CONSIGNES —
(a) Répondez à ces questions sur le texte consacré aux négociations au Laos :
(i) Combien de commissions fut-il décidé de créer ?
(ii) À quelle date le troisième accord fut-il signé ?
(iii) Quand le Neo Lao Haksat a-t-il été créé ?
(b) Prolongez le texte consacré aux négociations au Laos en reprenant juste après sa dernière phrase.

EXTRAIT DU TEXTE —
= = =

Il ne fallut pas longtemps avant qu’un accord soit trouvé sur certains principes de base, sur un ordre du jour et sur la forme que devaient prendre les négociations. Celles-ci sont énoncées dans des déclarations communes des 5 et 10 août. Il fut décidé de créer trois commissions, dont deux politiques et la troisième militaire, pour parvenir à un accord sur les différents problèmes en cause. Les commissions ont commencé leurs travaux le 29 septembre et, le 31 octobre, un accord complet avait été conclu sur les détails précis de l’exécution du cessez-le-feu (Depuis que Souvanna Phouma avait pris ses fonctions de Premier ministre, il n’y avait eu pratiquement aucune activité sur le front). Deux jours plus tard, la première commission politique parvenait à un accord sur « les voies et moyens d’appliquer une politique de paix et de neutralité » et tombait entièrement dans le cadre de l’accord de Genève.

L’Accord appelait à une politique étrangère fondée sur les cinq principes de coexistence pacifique ; l’aide de tous les pays désireux d’aider le Laos « sans aucune condition politique ou économique », et l’établissement immédiat de relations diplomatiques avec tous les pays voisins. Il proclame que le Laos « n’adhérera à aucune alliance militaire et ne permettra à aucun pays d’établir ses bases militaires sur le territoire laotien en dehors de celles envisagées dans les accords de Genève ».

Un troisième accord, signé le 24 décembre, garantit les droits civiques aux membres et sympathisants des forces du Pathet Lao, ainsi qu’aux anciens résistants dans tout le pays, « conformément à l’esprit de réconciliation nationale et d’unification de la Patrie et conformément aux aspirations de tout le peuple ».

En outre, le Neo Lao Haksat (Front National Uni Laotien, créé en janvier 1956 comme une version encore plus large du Front Lao Itsala) et tous ses affiliés ont été reconnus comme des organisations politiques légales. Ce serait une infraction punissable de prendre des mesures disciplinaires ou discriminatoires à l’encontre des membres et sympathisants du Pathet Lao ou d’imposer des restrictions à leurs libertés démocratiques en raison de « l’activité militaire, politique ou administrative exercée du 9 mars 1945 à ce jour ». Le personnel du Pathet Lao serait intégré dans les différents services administratifs et techniques en fonction de ses fonctions et de ses rangs dans l’administration du Pathet Lao, avec les mêmes priorités et privilèges que les membres du gouvernement royal.

= = =

DONNÉES FOURNIES —
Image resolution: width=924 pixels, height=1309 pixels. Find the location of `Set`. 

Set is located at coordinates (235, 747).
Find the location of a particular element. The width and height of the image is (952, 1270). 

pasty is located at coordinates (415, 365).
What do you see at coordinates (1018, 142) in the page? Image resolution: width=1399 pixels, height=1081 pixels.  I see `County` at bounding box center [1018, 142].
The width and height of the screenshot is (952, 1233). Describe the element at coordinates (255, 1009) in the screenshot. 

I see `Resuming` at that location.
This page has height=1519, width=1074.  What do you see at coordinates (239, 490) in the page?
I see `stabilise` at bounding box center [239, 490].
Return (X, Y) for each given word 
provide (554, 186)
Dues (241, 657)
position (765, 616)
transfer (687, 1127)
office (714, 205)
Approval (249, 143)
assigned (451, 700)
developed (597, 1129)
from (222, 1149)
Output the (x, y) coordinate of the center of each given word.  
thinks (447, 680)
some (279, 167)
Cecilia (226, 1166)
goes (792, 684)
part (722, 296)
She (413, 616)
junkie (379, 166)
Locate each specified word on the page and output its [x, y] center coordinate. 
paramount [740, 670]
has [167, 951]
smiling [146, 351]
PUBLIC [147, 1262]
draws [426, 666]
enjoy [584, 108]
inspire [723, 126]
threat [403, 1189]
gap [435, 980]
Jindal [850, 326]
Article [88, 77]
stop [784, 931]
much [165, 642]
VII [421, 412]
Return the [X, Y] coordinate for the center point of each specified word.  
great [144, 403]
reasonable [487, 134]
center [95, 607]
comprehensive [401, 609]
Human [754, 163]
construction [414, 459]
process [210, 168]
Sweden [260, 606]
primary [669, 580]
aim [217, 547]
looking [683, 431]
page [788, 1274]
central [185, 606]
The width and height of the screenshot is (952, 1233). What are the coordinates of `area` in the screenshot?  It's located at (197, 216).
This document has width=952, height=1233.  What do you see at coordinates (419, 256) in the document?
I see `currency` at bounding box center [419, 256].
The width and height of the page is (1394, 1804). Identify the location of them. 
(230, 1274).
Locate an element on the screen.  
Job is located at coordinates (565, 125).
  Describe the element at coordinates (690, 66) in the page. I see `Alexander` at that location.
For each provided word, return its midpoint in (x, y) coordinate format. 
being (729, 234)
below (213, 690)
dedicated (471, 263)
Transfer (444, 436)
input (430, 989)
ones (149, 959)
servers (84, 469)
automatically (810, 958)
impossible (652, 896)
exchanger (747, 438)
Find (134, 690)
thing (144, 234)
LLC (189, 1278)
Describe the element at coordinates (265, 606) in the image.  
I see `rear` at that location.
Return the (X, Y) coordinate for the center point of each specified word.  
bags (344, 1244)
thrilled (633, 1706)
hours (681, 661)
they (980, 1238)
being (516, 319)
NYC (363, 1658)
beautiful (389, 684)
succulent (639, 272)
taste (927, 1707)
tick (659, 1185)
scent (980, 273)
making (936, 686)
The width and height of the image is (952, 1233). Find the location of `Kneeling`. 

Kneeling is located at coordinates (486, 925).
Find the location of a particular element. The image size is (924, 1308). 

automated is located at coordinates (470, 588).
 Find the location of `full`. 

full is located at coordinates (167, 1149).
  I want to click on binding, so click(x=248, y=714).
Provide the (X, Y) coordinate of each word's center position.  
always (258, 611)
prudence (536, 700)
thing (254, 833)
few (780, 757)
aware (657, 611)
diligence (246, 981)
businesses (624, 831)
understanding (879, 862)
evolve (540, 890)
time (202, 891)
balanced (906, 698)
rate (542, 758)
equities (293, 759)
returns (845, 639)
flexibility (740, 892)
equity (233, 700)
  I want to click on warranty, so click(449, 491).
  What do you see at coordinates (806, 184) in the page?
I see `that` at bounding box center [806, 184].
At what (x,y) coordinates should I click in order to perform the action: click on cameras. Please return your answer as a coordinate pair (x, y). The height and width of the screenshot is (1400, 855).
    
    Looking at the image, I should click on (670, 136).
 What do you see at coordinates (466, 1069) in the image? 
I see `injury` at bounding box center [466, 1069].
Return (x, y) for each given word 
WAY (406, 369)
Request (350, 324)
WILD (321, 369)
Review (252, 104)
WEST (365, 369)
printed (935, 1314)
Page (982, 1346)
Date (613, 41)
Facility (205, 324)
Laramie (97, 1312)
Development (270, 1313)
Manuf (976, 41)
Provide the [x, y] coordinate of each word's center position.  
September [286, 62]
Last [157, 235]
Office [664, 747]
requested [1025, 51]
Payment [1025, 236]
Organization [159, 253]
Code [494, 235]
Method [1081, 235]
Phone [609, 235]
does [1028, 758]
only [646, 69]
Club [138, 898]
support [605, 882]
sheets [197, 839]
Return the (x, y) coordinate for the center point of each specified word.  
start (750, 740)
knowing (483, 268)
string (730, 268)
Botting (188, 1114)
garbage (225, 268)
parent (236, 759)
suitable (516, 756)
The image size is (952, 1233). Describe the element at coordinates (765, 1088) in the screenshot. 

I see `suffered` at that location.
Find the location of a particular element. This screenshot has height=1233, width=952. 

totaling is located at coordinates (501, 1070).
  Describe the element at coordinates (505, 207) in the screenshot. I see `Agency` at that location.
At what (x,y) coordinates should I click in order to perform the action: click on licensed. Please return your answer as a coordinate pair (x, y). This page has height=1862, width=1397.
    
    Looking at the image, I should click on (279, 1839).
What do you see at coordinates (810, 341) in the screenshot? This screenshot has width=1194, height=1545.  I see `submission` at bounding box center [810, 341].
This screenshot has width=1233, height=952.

= = =

RÉPONSES DANS L'ORDRE —
(a)
(i) Trois commissions : deux politiques et une militaire.
(ii) Le 24 décembre.
(iii) En janvier 1956.

(b)
La joie régnait dans tout le pays lorsque ces trois accords ont été couronnés le 28 décembre par un communiqué conjoint publié par Souvanna Phouma et Souphanouvong annonçant l’intention de former un gouvernement d’union nationale avec la participation du Pathet Lao.

Après la formation du nouveau gouvernement, le Neo Lao Haksat commencerait à fonctionner comme n’importe quel autre parti politique. En ce qui concerne les deux provinces du nord, poursuit le communiqué, « les deux princes ont convenu qu’immédiatement après la formation du gouvernement d’union nationale, l’administration ainsi que les unités de combat dans les deux provinces de Phong Saly et de Sam Neua seraient placées sous le contrôle dudit gouvernement ».

Soldats du Pathet Lao (1962)
La veille de la Saint-Barthélémy laotienne

Si l’accord de décembre 1956 sur la formation du gouvernement de coalition nationale sous Souvanna Phouma apparaît comme une mauvaise blague de l’histoire à la lumière des événements ultérieurs, il est tout de même utile de s’en souvenir en essayant de voir plus loin après l’accord similaire de juin 1962.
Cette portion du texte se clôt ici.